--- START Document passage ---
# Berlin is 2!



## gsdlover91

My fuzzy little puppy turned two today! :wub::wub:

I made a photo/video compilation from the last year. Its crazy to see how much we've accomplished in just a year! 

Berlin - 2 years - YouTube

No birthday is complete without a bacon cheddar doggie cake!

7/13/14 by Katherine Druffel, on Flickr

"Dis looks yummy...."
7/13/14 by Katherine Druffel, on Flickr

"omg nomz....frosting"
7/13/14 by Katherine Druffel, on Flickr

"Can I please have my cake now..."
7/14/14 by Katherine Druffel, on Flickr

Berlin got two full days of dock diving as an early birthday present...

7/4/14 by Katherine Druffel, on Flickr

7/4/14 by Katherine Druffel, on Flickr

7/4/14 by Katherine Druffel, on Flickr

7/4/14 by Katherine Druffel, on Flickr

He's officially starting to look like a big dog! 

7/1/14 by Katherine Druffel, on Flickr

7/1/14 by Katherine Druffel, on Flickr

7/4/14 by Katherine Druffel, on Flickr


----------



## Daisy&Lucky's Mom

Happy 2nd Birthday Berlin. Looks like you had a great one!


----------



## qbchottu

Happy bday dear Berlin! What a lucky boy


----------



## Loneforce

Happy Birthday!! Handsome Boy you turned out to be!
--- END Document passage ---
--- START Source material ---
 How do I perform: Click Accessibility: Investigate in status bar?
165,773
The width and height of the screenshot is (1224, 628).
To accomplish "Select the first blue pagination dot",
--- END Source material ---
Required actions:
1 - Answer these about the birthday thread:
(a) How old did Berlin turn?
(b) What kind of cake did Berlin get?
(c) What did Berlin get as an early birthday present?
2 - Please supply a continuation of the birthday thread, beginning after its last post.
The lines that come after the birthday thread have nothing to do with it.

Replies:
1 -
(a) Two.
(b) A bacon cheddar doggie cake.
(c) Two full days of dock diving.

2 -
----------



## Wolfgeist

Happy birthday to one of the most handsome boys ever. <3


----------



## Shade

:birthday: handsome boy


----------



## Msmaria

Those pictures are too cute especially the one wheres hes sitting behind his cake. What a handsome boy he has grown up to be. Happy Birthday Berlin


----------



## Bear GSD

Happy Birthday handsome!!! He looks great Katie :wub:


----------



## Sunflowers

Wow, happy birthday, handsome Berlin! And many, many more!


----------



## gsdlover91

Thanks everyone, Berlin appreciates all the kind comments  


Sent from Petguide.com Free App


----------



## kiza

Happy second birthday Berlin


----------



## MichaelE

Glückliche zweiten Geburtstag Berlin! :cake:


----------



## osito23

Happy Belated Birthday Berlin!!


----------



## Alice13

Happy birthday Berlin....Boy, his fur is so beautiful!!!

Sent from Petguide.com Free App


----------



## gsdlover91

Thank you guys!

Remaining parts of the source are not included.